TCP keepalive support for libpq
(please Cc me on replies, I am not subscribed)
Hi,
libpq currently does not use TCP keepalives. This is a problem in our
case where we have some clients waiting for notifies and then the
connection is dropped on the server side. The client never gets the FIN
and thinks the connection is up. The attached patch unconditionally
adds keepalives. I chose unconditionally as this is what the server
does. We didn't need the ability to tune the timeouts, but that could
be added with reasonable ease.
--
Tollef Fog Heen
UNIX is user friendly, it's just picky about who its friends are
Attachments:
libpq_keepalive.difftext/x-diffDownload+12-0
On Tue, Feb 9, 2010 at 14:03, Tollef Fog Heen
<tollef.fog.heen@collabora.co.uk> wrote:
(please Cc me on replies, I am not subscribed)
Hi,
libpq currently does not use TCP keepalives.
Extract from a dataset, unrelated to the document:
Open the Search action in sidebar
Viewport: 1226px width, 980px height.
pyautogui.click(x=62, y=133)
This is a problem in our
case where we have some clients waiting for notifies and then the
connection is dropped on the server side. The client never gets the FIN
and thinks the connection is up. The attached patch unconditionally
adds keepalives. I chose unconditionally as this is what the server
does. We didn't need the ability to tune the timeouts, but that could
be added with reasonable ease.
Seems reasonable to add this. Are there any scenarios where this can
cause trouble, that would be fixed by having the ability to select
non-standard behavior?
I don't recall ever changing away from the standard behavior in any of
my deployments, but that might be platform dependent?
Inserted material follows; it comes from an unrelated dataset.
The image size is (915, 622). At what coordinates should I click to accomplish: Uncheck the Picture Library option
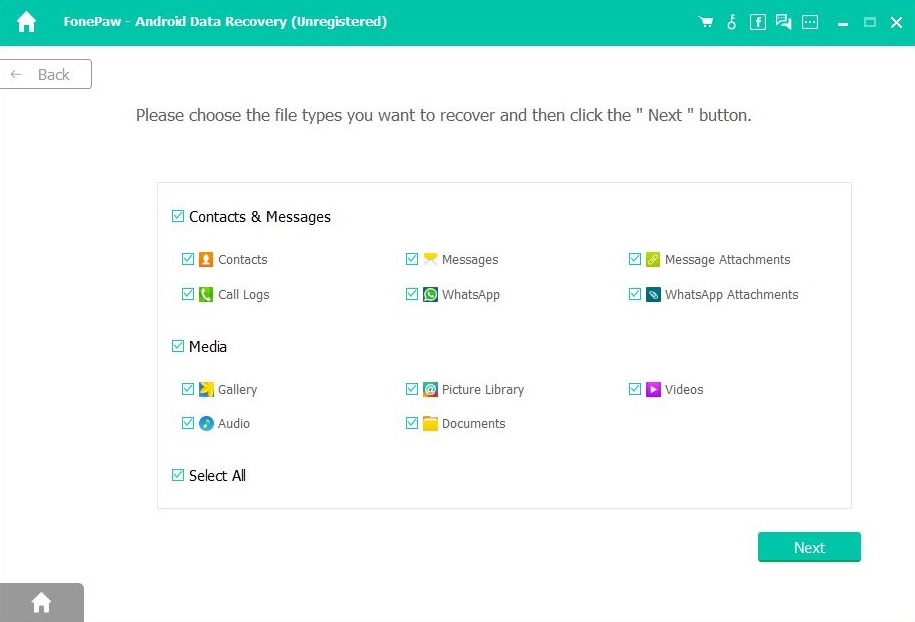tap(412, 389)
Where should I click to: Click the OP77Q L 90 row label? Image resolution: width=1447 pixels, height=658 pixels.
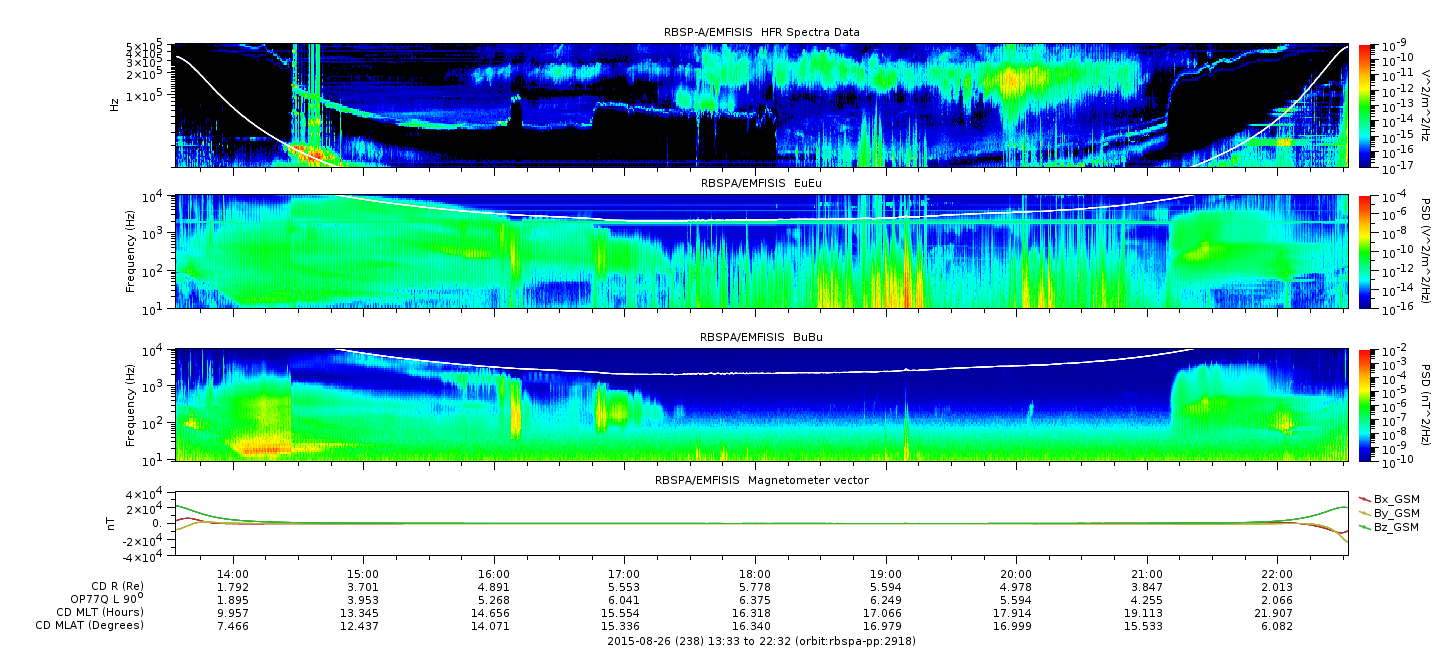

If not, I think this is small and trivial enough not to have to push
back for 9.1 ;)
--
Magnus Hagander
Me: http://www.hagander.net/
Work: http://www.redpill-linpro.com/
]] Magnus Hagander
| Seems reasonable to add this. Are there any scenarios where this can
| cause trouble, that would be fixed by having the ability to select
| non-standard behavior?
Well, it might be unwanted if you're on a pay-per-bit connection such as
3G, but in this case, it just makes the problem a bit worse than the
server keepalive already makes it – it doesn't introduce a new problem.
| I don't recall ever changing away from the standard behavior in any of
| my deployments, but that might be platform dependent?
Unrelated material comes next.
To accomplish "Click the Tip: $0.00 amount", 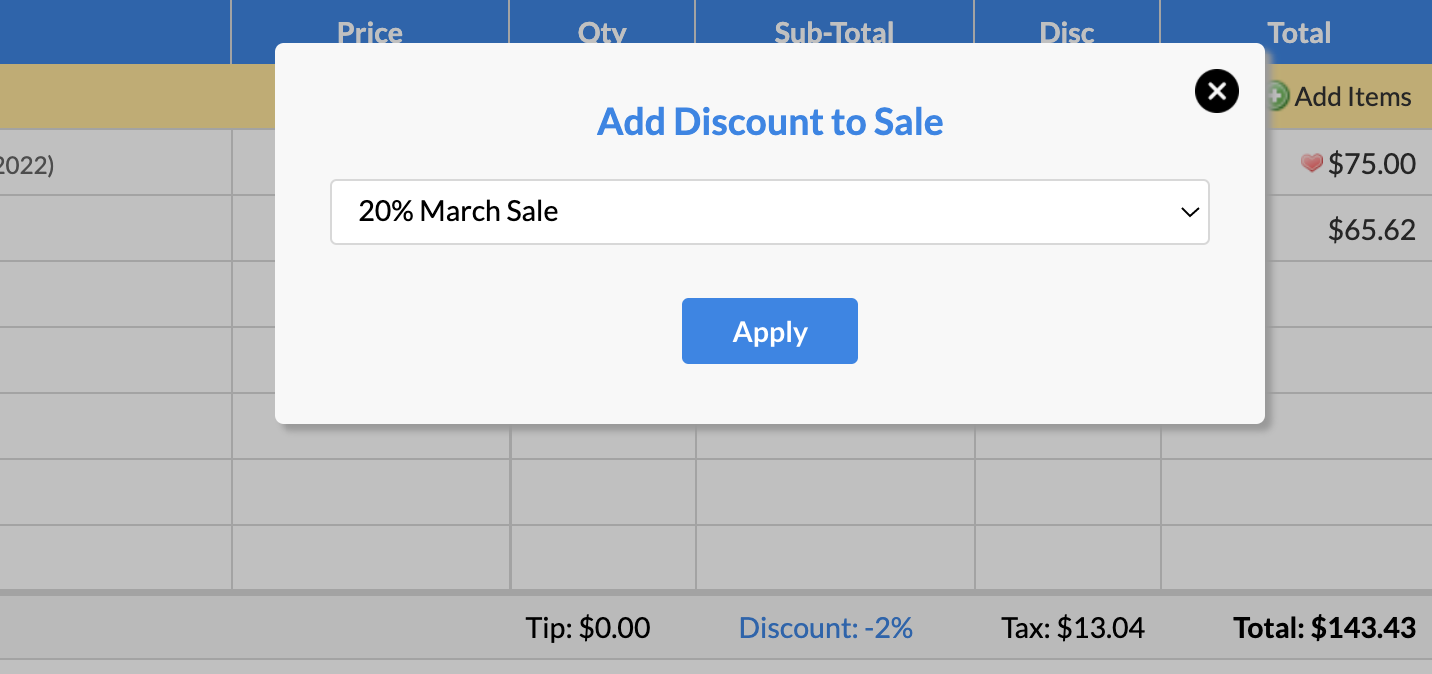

If you were (ab)using postgres as an IPC mechanism, I could see it being
useful, but not in the normal case.
| If not, I think this is small and trivial enough not to have to push
| back for 9.1 ;)
\o/
--
Tollef Fog Heen
UNIX is user friendly, it's just picky about who its friends are
Tollef Fog Heen wrote:
(please Cc me on replies, I am not subscribed)
Hi,
libpq currently does not use TCP keepalives. This is a problem in our
case where we have some clients waiting for notifies and then the
connection is dropped on the server side. The client never gets the FIN
and thinks the connection is up. The attached patch unconditionally
adds keepalives. I chose unconditionally as this is what the server
does. We didn't need the ability to tune the timeouts, but that could
be added with reasonable ease.
ISTM that the default behavior should be keep alives disabled, as it is
now, and those wanting it can just set it in their apps:
setsockopt(PQsocket(conn), SOL_SOCKET, SO_KEEPALIVE, ...)
If you really want libpq to manage this, I think you need to expose the
probe interval and timeouts. There should be some platform checks as
well. Check out...
http://www.mail-archive.com/pgsql-hackers@postgresql.org/msg128603.html
--
Andrew Chernow
eSilo, LLC
every bit counts
http://www.esilo.com/
On Tue, Feb 9, 2010 at 11:34 PM, Andrew Chernow <ac@esilo.com> wrote:
If you really want libpq to manage this, I think you need to expose the
probe interval and timeouts.
Agreed.
Previously I was making the patch that exposes them as conninfo
options so that the standby can detect a network outage ASAP in SR.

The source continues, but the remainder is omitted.